Given task
Render the lines below as a JSON list of strings, one string per line, leaving out blank lines.
BEGIN Excerpted data
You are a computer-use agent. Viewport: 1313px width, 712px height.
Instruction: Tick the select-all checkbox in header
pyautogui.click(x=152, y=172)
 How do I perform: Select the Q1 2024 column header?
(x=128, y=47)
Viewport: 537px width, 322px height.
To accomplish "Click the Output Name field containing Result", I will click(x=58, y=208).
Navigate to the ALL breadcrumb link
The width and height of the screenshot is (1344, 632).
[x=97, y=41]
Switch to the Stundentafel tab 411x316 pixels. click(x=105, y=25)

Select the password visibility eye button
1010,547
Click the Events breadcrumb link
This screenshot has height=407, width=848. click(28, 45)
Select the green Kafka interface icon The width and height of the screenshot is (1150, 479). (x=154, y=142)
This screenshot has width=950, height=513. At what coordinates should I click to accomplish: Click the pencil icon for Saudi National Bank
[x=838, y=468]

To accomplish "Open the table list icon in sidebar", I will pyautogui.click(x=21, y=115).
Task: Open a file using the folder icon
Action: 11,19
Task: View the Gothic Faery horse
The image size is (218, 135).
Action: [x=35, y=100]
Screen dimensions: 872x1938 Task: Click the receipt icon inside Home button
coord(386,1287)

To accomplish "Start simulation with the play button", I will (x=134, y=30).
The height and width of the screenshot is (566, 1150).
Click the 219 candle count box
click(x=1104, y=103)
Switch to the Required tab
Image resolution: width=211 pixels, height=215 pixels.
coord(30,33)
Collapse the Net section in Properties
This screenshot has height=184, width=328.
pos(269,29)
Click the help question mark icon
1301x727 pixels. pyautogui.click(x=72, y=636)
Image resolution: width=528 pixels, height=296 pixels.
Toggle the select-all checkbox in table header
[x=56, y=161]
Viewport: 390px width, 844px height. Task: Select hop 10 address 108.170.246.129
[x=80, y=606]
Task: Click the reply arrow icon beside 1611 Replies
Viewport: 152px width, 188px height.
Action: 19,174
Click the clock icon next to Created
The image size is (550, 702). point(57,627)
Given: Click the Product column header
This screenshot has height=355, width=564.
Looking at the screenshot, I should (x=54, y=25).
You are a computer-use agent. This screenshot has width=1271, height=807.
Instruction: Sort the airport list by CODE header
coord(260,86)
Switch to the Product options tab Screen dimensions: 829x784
END Excerpted data
Written solution
[
  "You are a computer-use agent. Viewport: 1313px width, 712px height.",
  "Instruction: Tick the select-all checkbox in header",
  "pyautogui.click(x=152, y=172)",
  " How do I perform: Select the Q1 2024 column header?",
  "(x=128, y=47)",
  "Viewport: 537px width, 322px height.",
  "To accomplish \"Click the Output Name field containing Result\", I will click(x=58, y=208).",
  "Navigate to the ALL breadcrumb link",
  "The width and height of the screenshot is (1344, 632).",
  "[x=97, y=41]",
  "Switch to the Stundentafel tab 411x316 pixels. click(x=105, y=25)",
  "Select the password visibility eye button",
  "1010,547",
  "Click the Events breadcrumb link",
  "This screenshot has height=407, width=848. click(28, 45)",
  "Select the green Kafka interface icon The width and height of the screenshot is (1150, 479). (x=154, y=142)",
  "This screenshot has width=950, height=513. At what coordinates should I click to accomplish: Click the pencil icon for Saudi National Bank",
  "[x=838, y=468]",
  "To accomplish \"Open the table list icon in sidebar\", I will pyautogui.click(x=21, y=115).",
  "Task: Open a file using the folder icon",
  "Action: 11,19",
  "Task: View the Gothic Faery horse",
  "The image size is (218, 135).",
  "Action: [x=35, y=100]",
  "Screen dimensions: 872x1938 Task: Click the receipt icon inside Home button",
  "coord(386,1287)",
  "To accomplish \"Start simulation with the play button\", I will (x=134, y=30).",
  "The height and width of the screenshot is (566, 1150).",
  "Click the 219 candle count box",
  "click(x=1104, y=103)",
  "Switch to the Required tab",
  "Image resolution: width=211 pixels, height=215 pixels.",
  "coord(30,33)",
  "Collapse the Net section in Properties",
  "This screenshot has height=184, width=328.",
  "pos(269,29)",
  "Click the help question mark icon",
  "1301x727 pixels. pyautogui.click(x=72, y=636)",
  "Image resolution: width=528 pixels, height=296 pixels.",
  "Toggle the select-all checkbox in table header",
  "[x=56, y=161]",
  "Viewport: 390px width, 844px height. Task: Select hop 10 address 108.170.246.129",
  "[x=80, y=606]",
  "Task: Click the reply arrow icon beside 1611 Replies",
  "Viewport: 152px width, 188px height.",
  "Action: 19,174",
  "Click the clock icon next to Created",
  "The image size is (550, 702). point(57,627)",
  "Given: Click the Product column header",
  "This screenshot has height=355, width=564.",
  "Looking at the screenshot, I should (x=54, y=25).",
  "You are a computer-use agent. This screenshot has width=1271, height=807.",
  "Instruction: Sort the airport list by CODE header",
  "coord(260,86)",
  "Switch to the Product options tab Screen dimensions: 829x784"
]